In response, CLion does something.. interesting.
If this was the project layout in the IDE prior:
▾ myproject
▸ cmake-build
CMakeLists.txt
main.cpp
Then after adding the FetchContent usage with `SOURCE_DIR`, the layout switches to:
▾ myproject
▾ mylib
mylib.hpp
▾ myproject
▸ cmake-build
CMakeLists.txt
main.cpp
Where the topmost `myproject` directory is marked as a package.
So what's the problem? Well, CLion now thinks that `mylib` is a part of the `myproject` project. So operations like file searches, content searches, refactors, etc. will now include everything that might happen to be in `mylib`, even when set to "project files only".
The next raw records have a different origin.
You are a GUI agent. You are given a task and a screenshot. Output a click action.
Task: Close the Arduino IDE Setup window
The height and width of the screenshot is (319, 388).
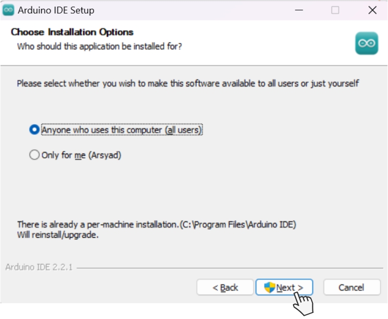tap(372, 10)
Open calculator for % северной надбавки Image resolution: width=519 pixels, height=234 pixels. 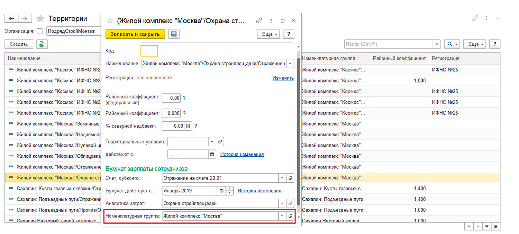click(188, 126)
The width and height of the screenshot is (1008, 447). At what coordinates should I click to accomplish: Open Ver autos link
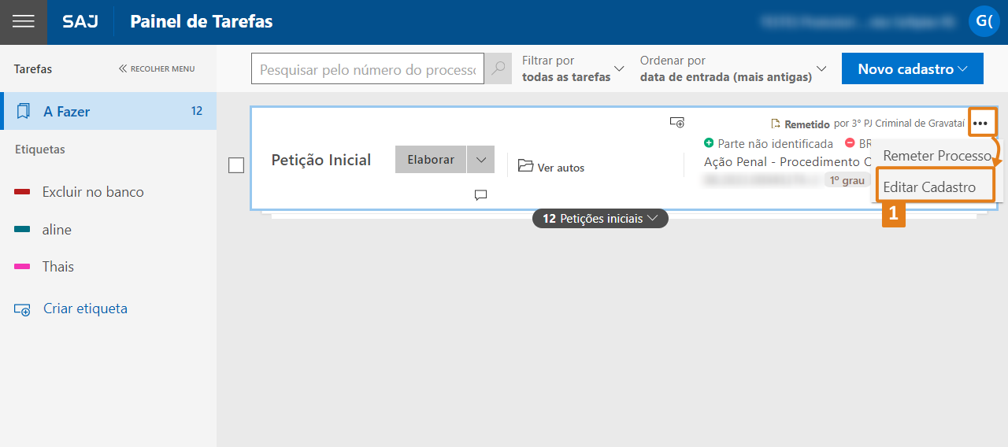[x=551, y=167]
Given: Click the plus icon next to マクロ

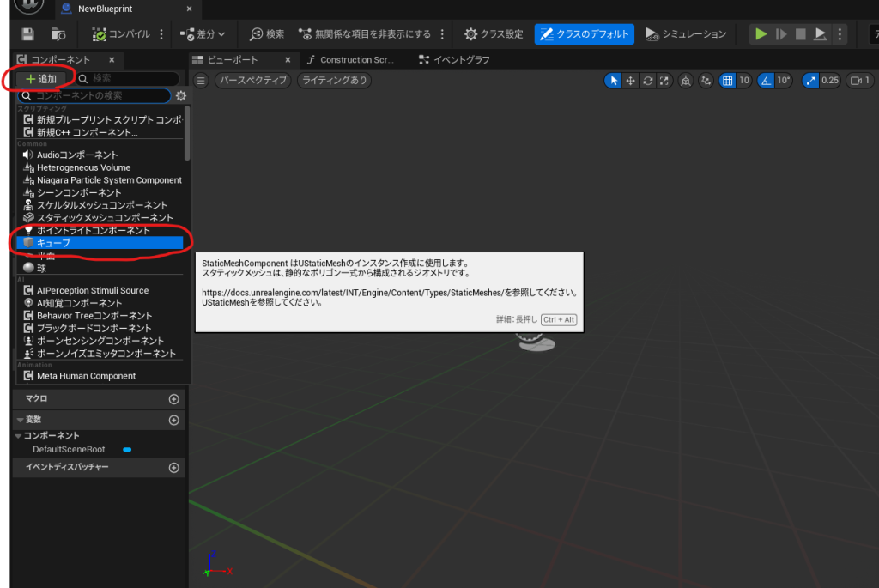Looking at the screenshot, I should coord(173,399).
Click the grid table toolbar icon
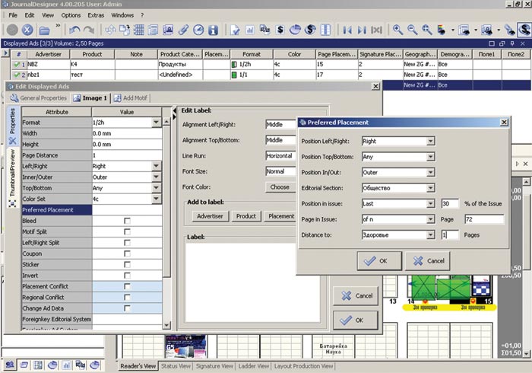This screenshot has height=373, width=532. pyautogui.click(x=139, y=30)
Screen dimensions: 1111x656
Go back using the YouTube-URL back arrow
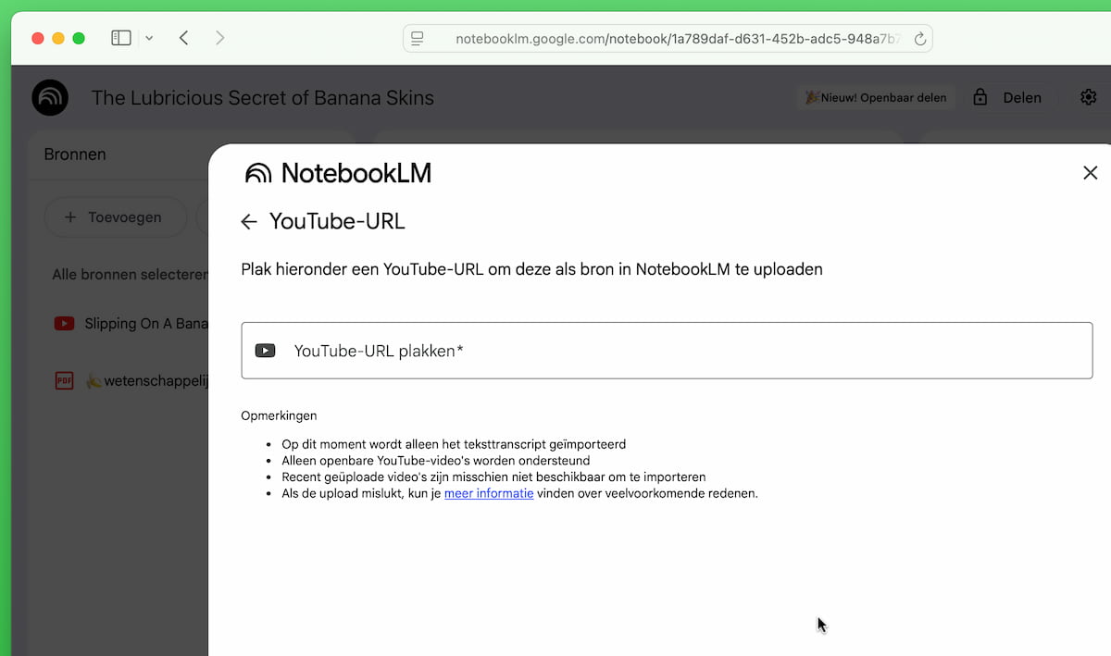click(x=248, y=222)
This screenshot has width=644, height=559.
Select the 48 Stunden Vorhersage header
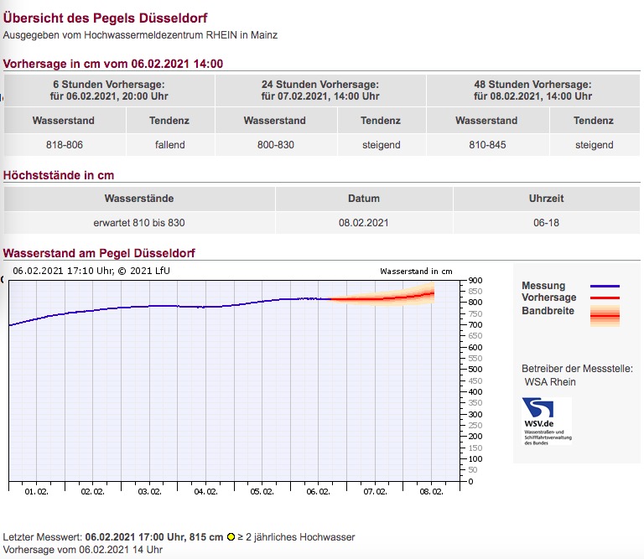click(x=532, y=90)
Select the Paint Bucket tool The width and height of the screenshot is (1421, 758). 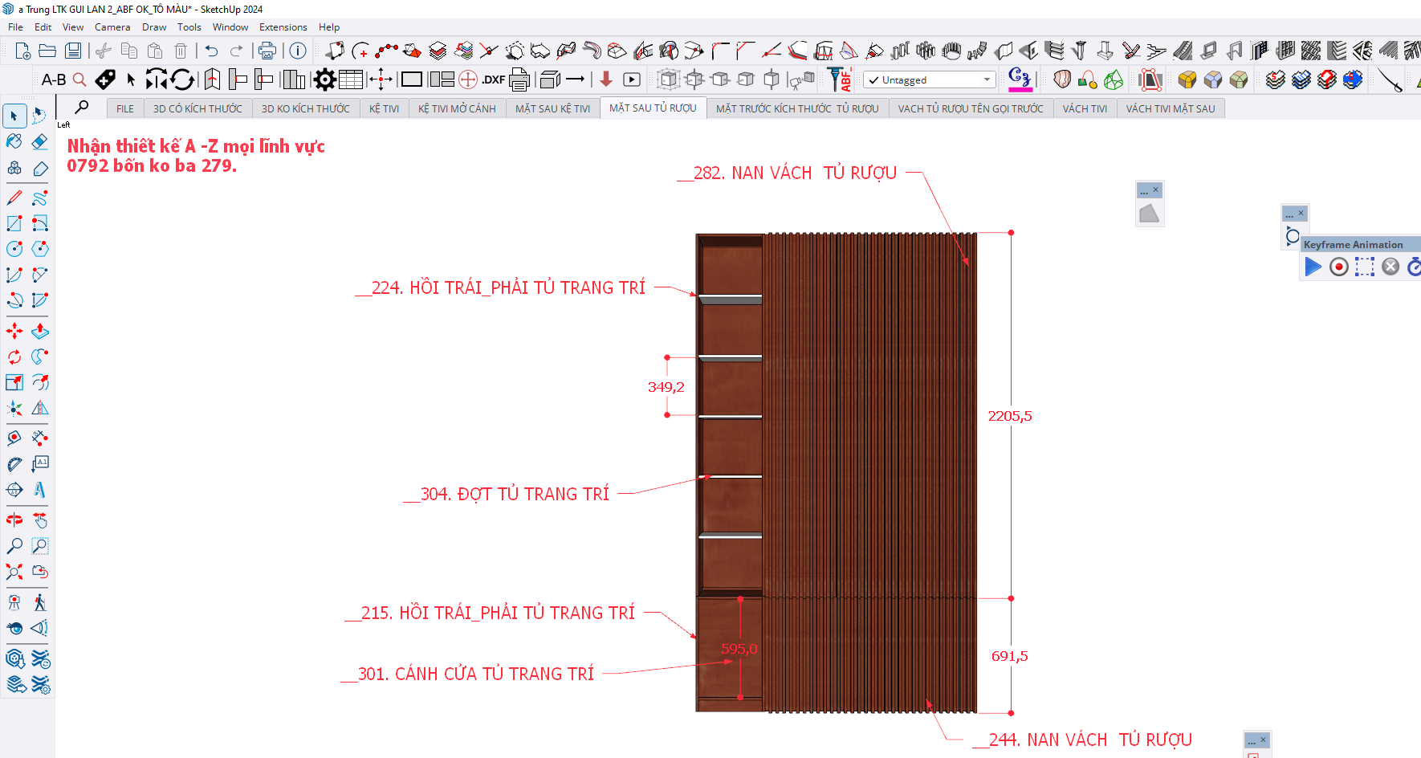(x=14, y=142)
This wouldn't be a huge deal for a couple of small libraries, but when you start bringing in large dependencies, suddenly that's a lot of workspace bloat/pollution.
One would think the solution to this would be to mark the `mylib` directory as excluded. But this doesn't work for two reasons.
- You can't. I don't know why, maybe because it's an external directory, but right-clicking "mark directory as" has no option for excluded. You can get around this by manually adding it to `<excludeRoots>` in `.idea/misc.xml`. Interestingly, once excluded, it disappears from the project and the IDE goes back to looking like it did before without the package. This almost works, but then you run into problem 2...
- Even if you hackily exclude it, for some reason this exclusion only applies to that topmost directory. Any files in subdirectories are still considered to be a part of the project. A crude fix for this might be to add every single subdirectory to `misc.xml` in much the same way, but I haven't tried this.
TLDR: I cannot find a good way to exclude external source directories brought in via cmake's FetchContent. With multiple or large dependencies, this makes working within the local project (via searches, refactors, etc) frustrating. And the problem is recursive, so you also get all the crap from the dependencies' dependencies, and so on.
Any help or suggestions appreciated, thanks!